The single most important development in curtailing ‘unnecessary’ medical interventions in the old and the very sick is the ‘advance directive’. Sick people can determine the extent of medical intervention they receive if they end up in a hospital. They can also have a living will to cover such issues. Such directives include instructions that among other ‘mechanical’ support systems a breathing machine or a heart support device should not be used under any circumstances. And of course the relatives are not allowed to override these instructions.

The second important aspect is a frank discussion between the doctors and the patient’s family about treatment options and the possibility of a functional recovery. Here it is important to stress that the patient if alert and mentally sound should be personally involved in the discussion and have the right to make a final determination. The patient’s direct involvement is absolutely necessary to avoid any blame placed on a particular care giver after the fact. And in case of extremely sick parents all important decisions must be made by mutual consultation.

There are some medical conditions where there is no chance of recovery. The two most common ones where the end does not always come suddenly but can be extended over many weeks and even months are incurable cancer, and severe and terminal neurological problems that leave a person incapable of independent life. The best that can be done then is to keep the person comfortable and pain free and wait for the inevitable end. For terminal cancer patients ‘hospice care’ is available in the US that allows supportive care without any major interventions.

The reason why I decided to discuss this unpleasant but necessary topic is that over the last year or so I have been a part of these problems as many of my close family members, friends and acquaintances wrestled with such situations. I realise that it is extremely difficult to decide that a beloved parent cannot be helped anymore and should be allowed to die in peace. But sometimes that is exactly what needs to be done. Personally, I am lucky that mother died after a very short illness while my father passed away peacefully in his sleep. Both of them had lived a reasonably long and comfortable life without suffering from any chronic, painful and debilitating disease.
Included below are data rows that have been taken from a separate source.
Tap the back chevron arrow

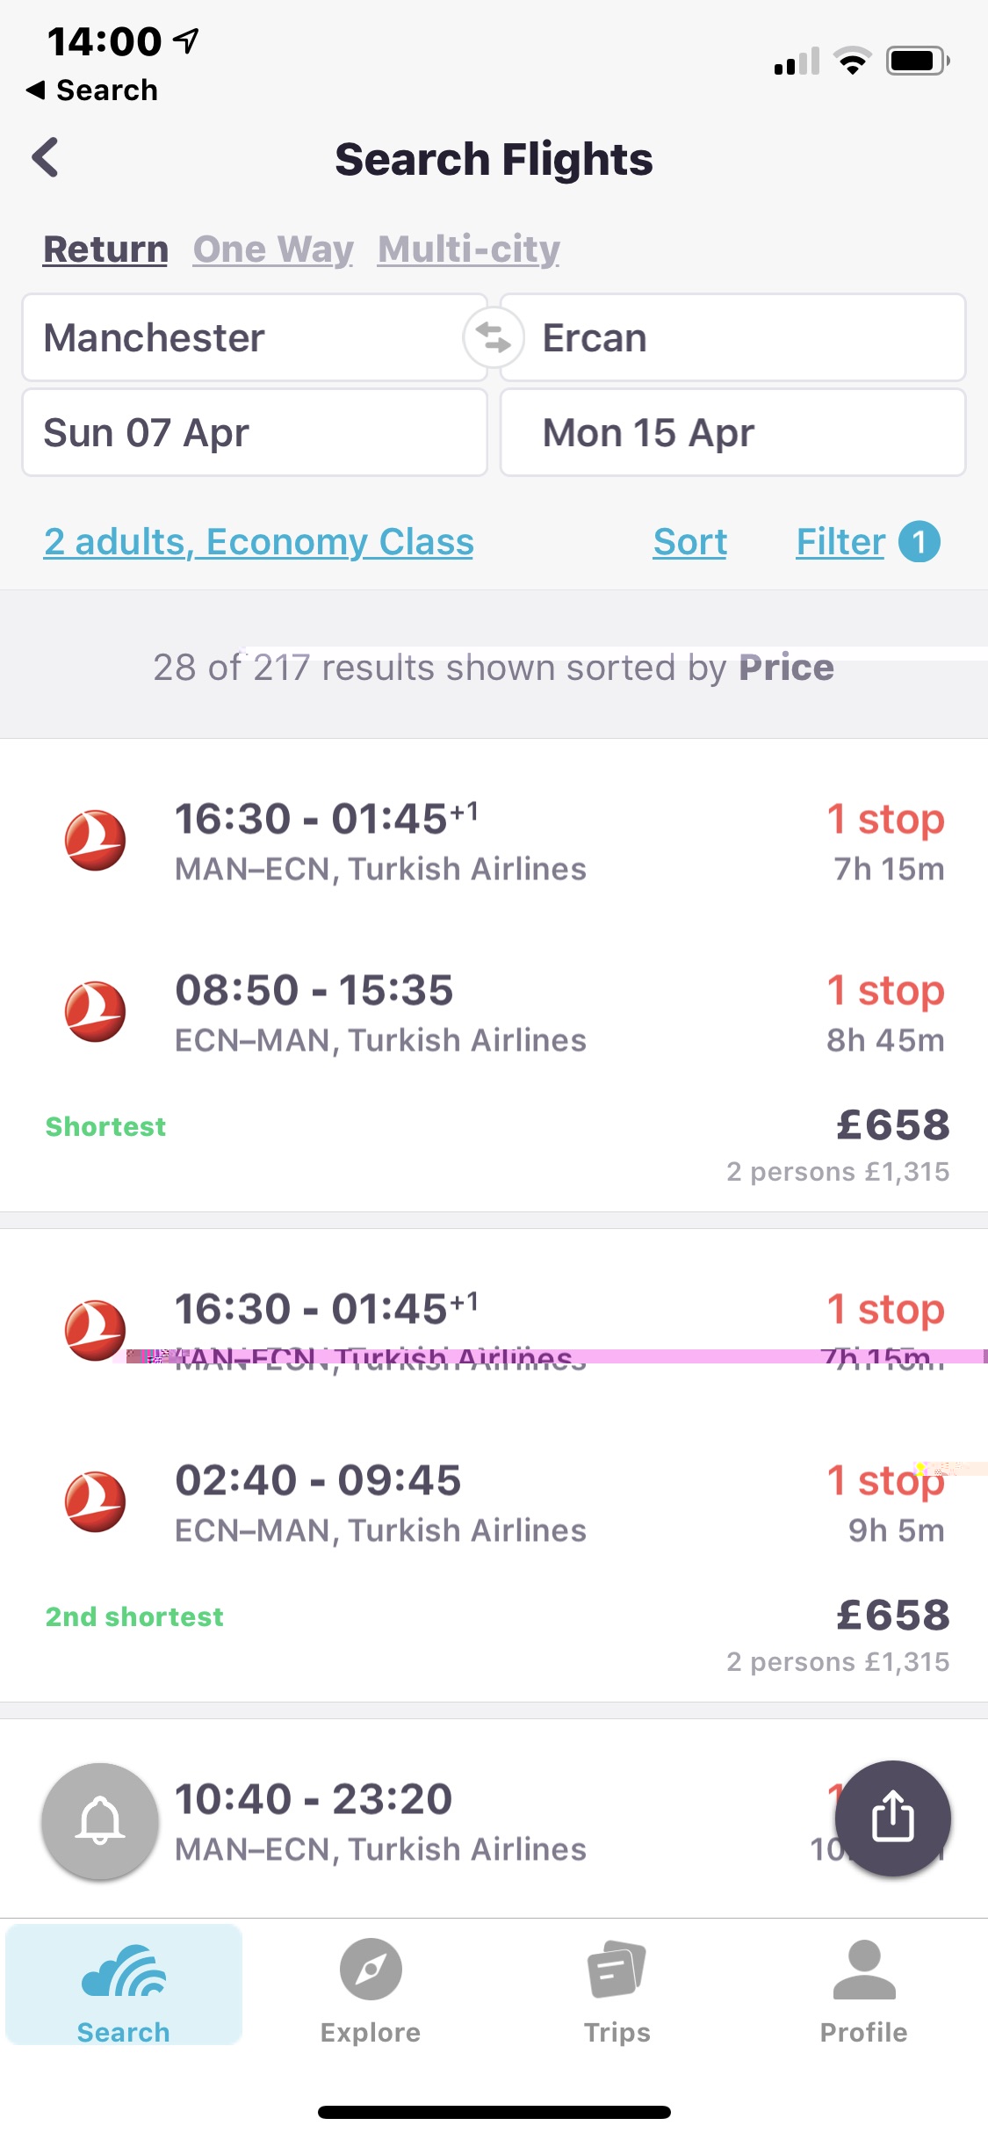(46, 158)
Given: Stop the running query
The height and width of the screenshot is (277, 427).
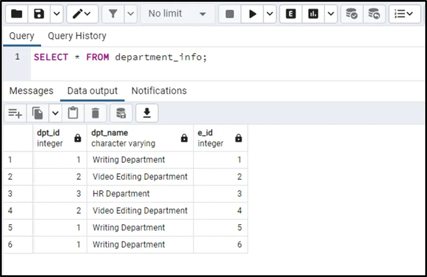Looking at the screenshot, I should point(230,14).
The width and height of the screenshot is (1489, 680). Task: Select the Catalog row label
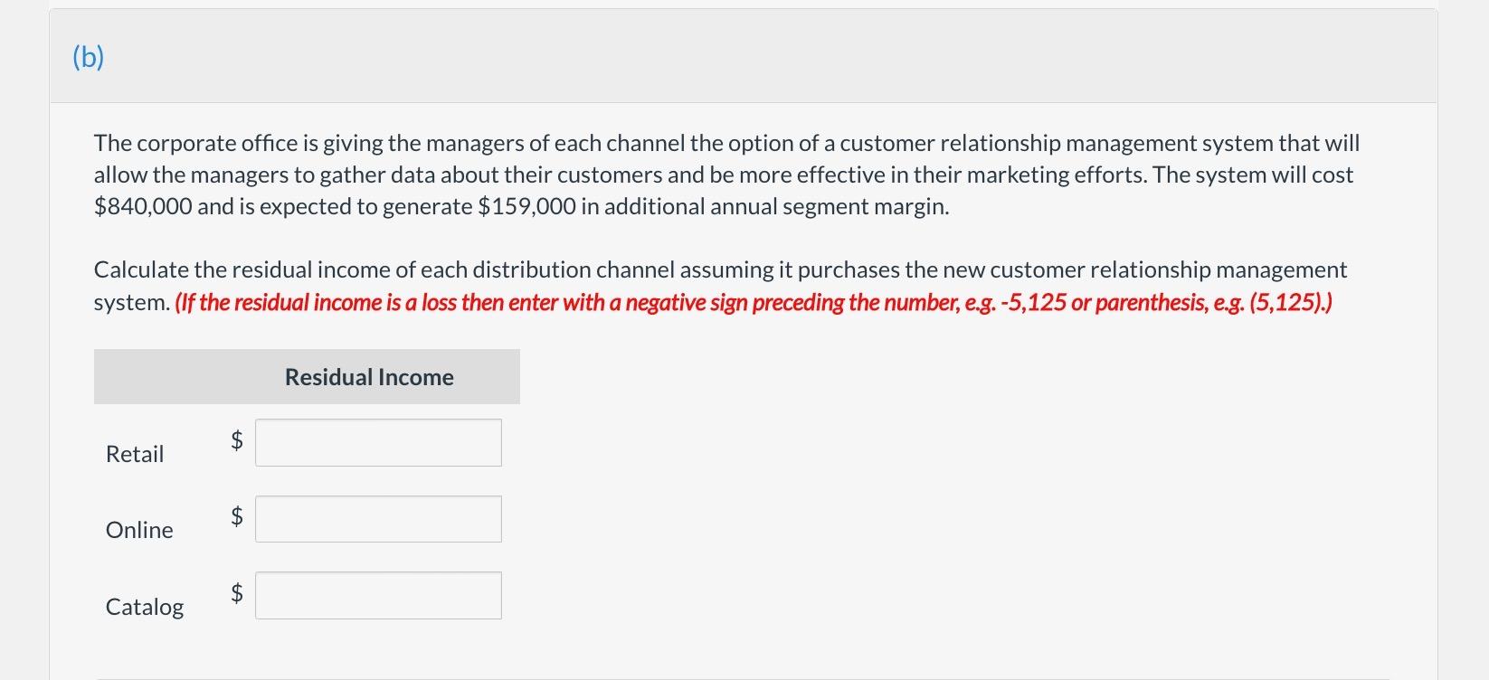144,607
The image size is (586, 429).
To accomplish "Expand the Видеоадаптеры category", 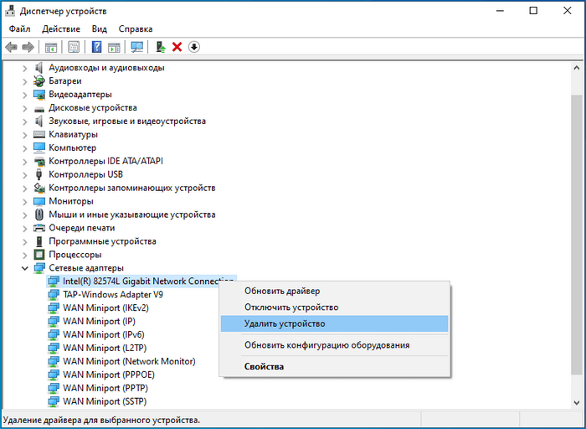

Because of my medical specialty and surgical training, I have a pretty good idea when medical interventions are of little use. But it is difficult to extend that ‘knowledge’ to friends and family that do not have medical training. Through my observation over the years of people I know well and all of whom are extremely well educated I have realised that end of life decisions about loved ones are difficult for most people irrespective of their intellectual abilities. It is for this reason that the primary responsibility for these decisions should be placed upon individuals that are getting old and might have to encounter the scenarios I have described above.

If our elders have not made any such determinations then we should sit down and have a frank discussion with them while they are still capable of participating in such a discussion. In the US, end of life discussions with physicians are now encouraged and medical insurers (Medicare) will pay the doctors for these discussions like any other medical consultation. The single most important recommendation I have to make is that the parent or the sick member of the family if able should definitely be involved in such discussions. And in my opinion it is morally and medically wrong to hide important medical information from an adult loved one that is terminally ill.

Personally, I am slowly approaching the age when I will have to make some such determination about the extent of medical interventions I should receive if I become sick. However, right now, I am not willing to exclude any medical treatment if I suddenly develop a ‘catastrophic’ illness. But when my time comes, I would much rather die peacefully in my sleep.